After earning a high school diploma, you may need to complete some pest control training. Employers often provide pest controller training programs covering pesticide application and key aspects of the job like managing rodents and termites.

Such programs usually take approximately three months to complete. Depending on the nature of their training program, new pest control technicians may have the opportunity to practice their skills in facilities designed to replicate real-world settings like hotels and restaurants.

After you must have completed a pest control training program, you will undergo hands-on training through your employer. You will likely work as an apprentice and be supervised by a licensed specialist. After you complete your apprenticeship, you will be eligible to sit for your certification exam.

Have it in mind that training courses are commonly available at a state’s Cooperative Extension department, community colleges, employers, or pesticide companies. There also are companies who do nothing but teach pest control training courses. Sometimes, these companies are managed by retired exterminators.

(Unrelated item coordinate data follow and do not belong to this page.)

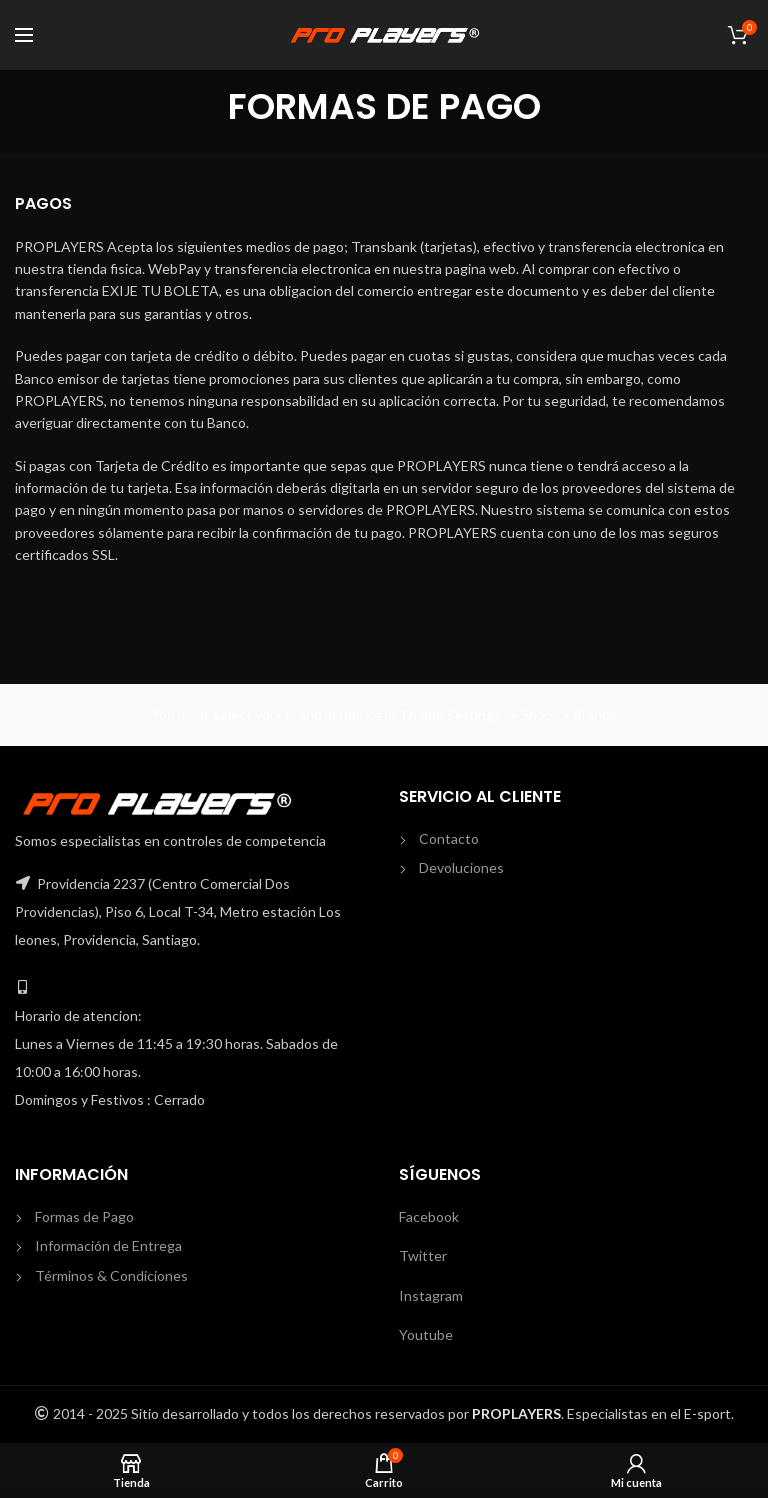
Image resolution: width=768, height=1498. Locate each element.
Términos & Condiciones (111, 1275)
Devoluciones (461, 867)
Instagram (431, 1295)
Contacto (449, 838)
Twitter (423, 1255)
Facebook (429, 1216)
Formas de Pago (84, 1216)
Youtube (426, 1334)
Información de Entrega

The cost of these courses can vary from literally free to several thousand dollars, with the majority falling somewhere in between. There are also many good pest control training books that will help you improve both your knowledge of pest control and your chances of passing the licensing examinations.

  1. Obtain Licensure

Pest control technicians must be licensed in most states. To become licensed, most states require that technicians receive training and pass an exam. In most states, applicants for certification as pest control exterminators must pass at least two written examinations.

One (commonly called the “Core” exam) tests the candidate’s mastery of basic concepts common to all pesticide applications such as knowledge of rules and regulations, record keeping, the ability to read and comprehend label instructions, mastery of the math needed to properly mix and apply chemicals, and knowledge of the procedures to be followed in the event of a spill or other emergency.

The second written test is commonly called a “Category” examination, and specializes more on factors specific to the type of pest control the candidate wishes to practice. Remember that the category tests measure things such as the candidate’s ability to properly identify pests common within the specialty, special safety considerations for that type of pest control, and how to select and apply pesticides commonly used in that specialty.

Some states also require that individuals pass the Core examination before they’re allowed to work under the license of another person who is not physically present on the job. In a few states, oral or practical examinations also are required.

  1. Get a Job and Complete Continuing Education

You can search and get jobs through online job boards, company websites, and through your pest control training school. The National Pest Management Association maintains a list of pest control companies that may be hiring. You can also access their career centre as well to look for jobs.

Pest control exterminators also need to renew their licenses periodically; many states grant licenses valid for three to five years. To maintain licensure, states may require that exterminators complete continuing education courses before their licenses expire.

Continuing education pest control classes are available through a variety of pest control schools and institutions and on a range of topics. For instance, technicians can earn continuing education credits in forest, aquatic, or public health pest control. Recertification classes are often available online and usually have an associated fee.

Becoming a pest control exterminator mainly requires pest control training and licensure. With the industry experiencing quite a bit of employee turnover, jobs often become available as other exterminators leave to carve other career paths.